The stare from the Doctor went to an out and out glare that could kill at twenty paces.

"No, Nick," she carefully stated, "that is not my job and you have just insulted my best friend. He deserves more respect than that."

"It's very commendable that you think such a way about the disabled," Nick awkwardly complimented her.

She tried not to put her cutlery down in an angry way, she really did, but this Nick was proving to be a thorough berk. "Yes, it is," she tightly replied. "That's why I'm going to now take him home for a special treat. I think he's earned it."

"Okay," Nick forlornly murmured as Donna dragged the Doctor from his seat and headed for the door. "Will I see you again?"

"If you're lucky," she took great delight in saying as they left.

"What treat am I going to get?" the Doctor instantly asked once they were free of the restaurant.

"You get to be well away from that ponced up twit," Donna supplied.

He nodded his approval. "That is a very good treat to get. Carer indeed! I much prefer the term 'companion'."

"Funnily enough, so do I."


On the next date it was no surprise when the Doctor swanned in to inform her that there had been a smudge on the restaurant window, making him most concerned about the quality of the place.

"Actually," he whispered when her date disappeared to the toilets for a moment, leaving them alone at the table, "I was a little worried for your safety. Your date seems to be one of the dangerous type."

"Are you sure?" she wondered in disbelief. "Niall doesn't seem like that type at all. In fact, he's a bit weedy if anything."

"I know," he conspiratorially agreed. "But I've seen all the signs before."

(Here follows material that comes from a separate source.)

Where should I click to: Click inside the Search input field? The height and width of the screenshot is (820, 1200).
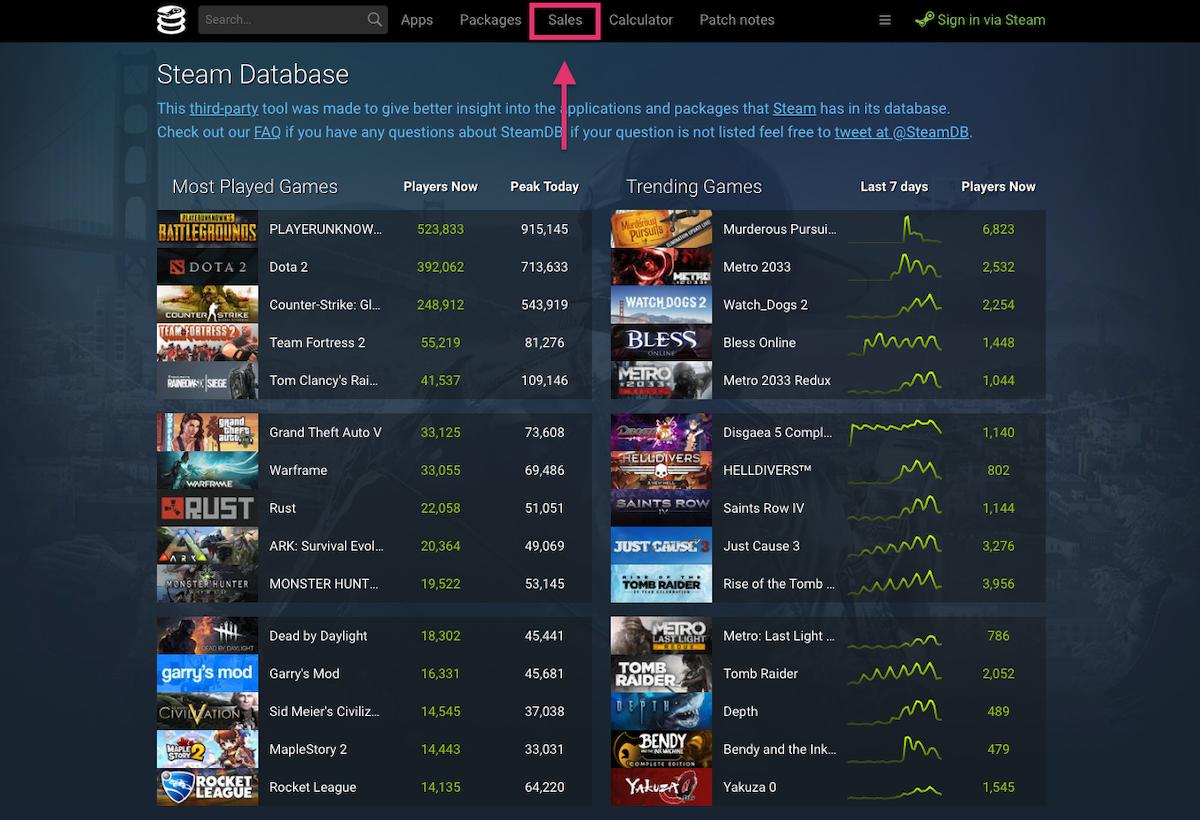[280, 19]
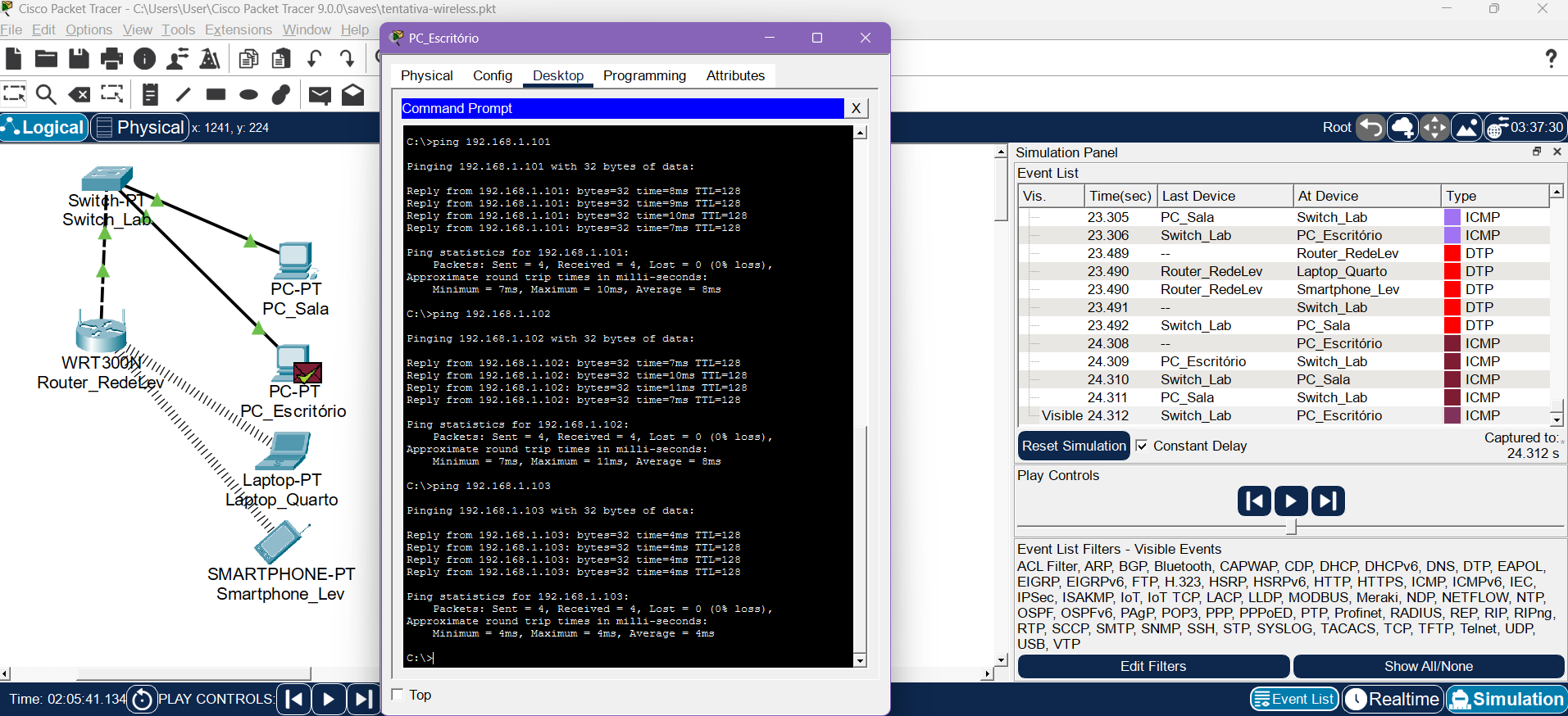
Task: Toggle the Constant Delay checkbox
Action: point(1142,446)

Watching Niall return to his seat, Donna was still hard pushed to see him as a threat. He'd been nothing but sweetness and light so far; and rather good looking to boot. So the Doctor signalled that he would wander away for a few minutes and let the man show his true colours.

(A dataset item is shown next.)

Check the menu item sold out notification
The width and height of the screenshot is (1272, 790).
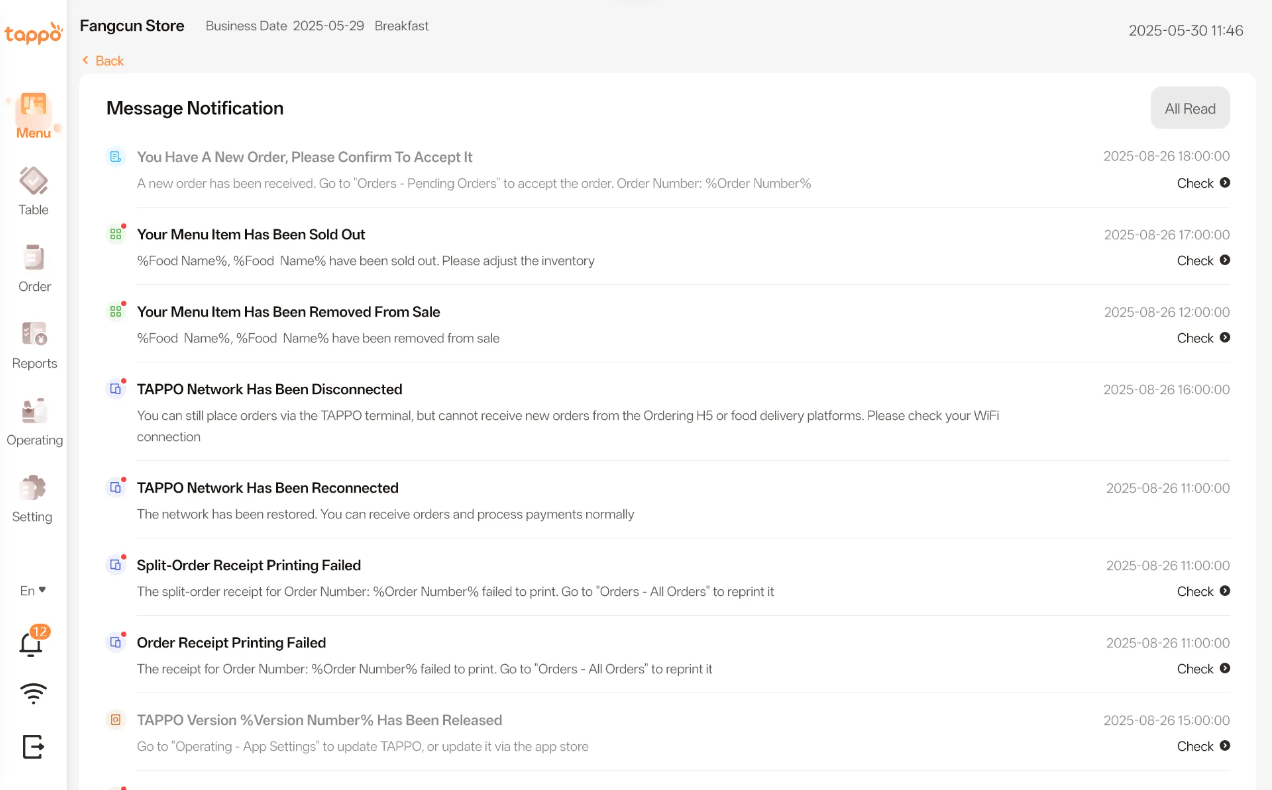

"Ah, alone at last," Niall sighed as the Doctor sauntered away. "While I've got the chance, I just wanted to know," he asked, leaning in far too close to her, "will this actually be going anywhere tonight? Like back to my place, if you know what I mean. I put clean sheets on the bed specially."

"Well, thanks," she gasped as the Doctor rejoined them, "but I'm afraid we have other plans. My toenails need cutting something chronic, and he needs…"

"…My ointment applied," the Doctor finished for her; causing her eyebrows to shoot up into her hairline. "Very catching if I don't sort it out."

"Extremely catching," Donna added. "Could prove to be fatal even, so we'd better go."

"Ew! Yes, do," Niall warily agreed. Yes, he was glad to well rid of this one and her weird friend.


The next one had Martha in fits of laughter when she found out about it.

"Your face!" she guffawed while the Doctor haughtily glared at her.

"This is not funny, Martha Jones!"

"But it is," she disagreed. "I'd have loved to have been there to hear Donna tell you off like that."

"Anyone would think I am not aware she is a big girl now," he huffed, "when I am only too aware of it. In some respects she is extremely big."

"You'd better not be implying that I'm the size of a house," Donna called out from the distant bathroom, "or I'll come and flatten you!"

"You certainly can't say that about your chest," he idly muttered before remembering Martha was still sitting next to him. "She's erm she's perfectly capable of looking after herself," he announced with a well-placed cough.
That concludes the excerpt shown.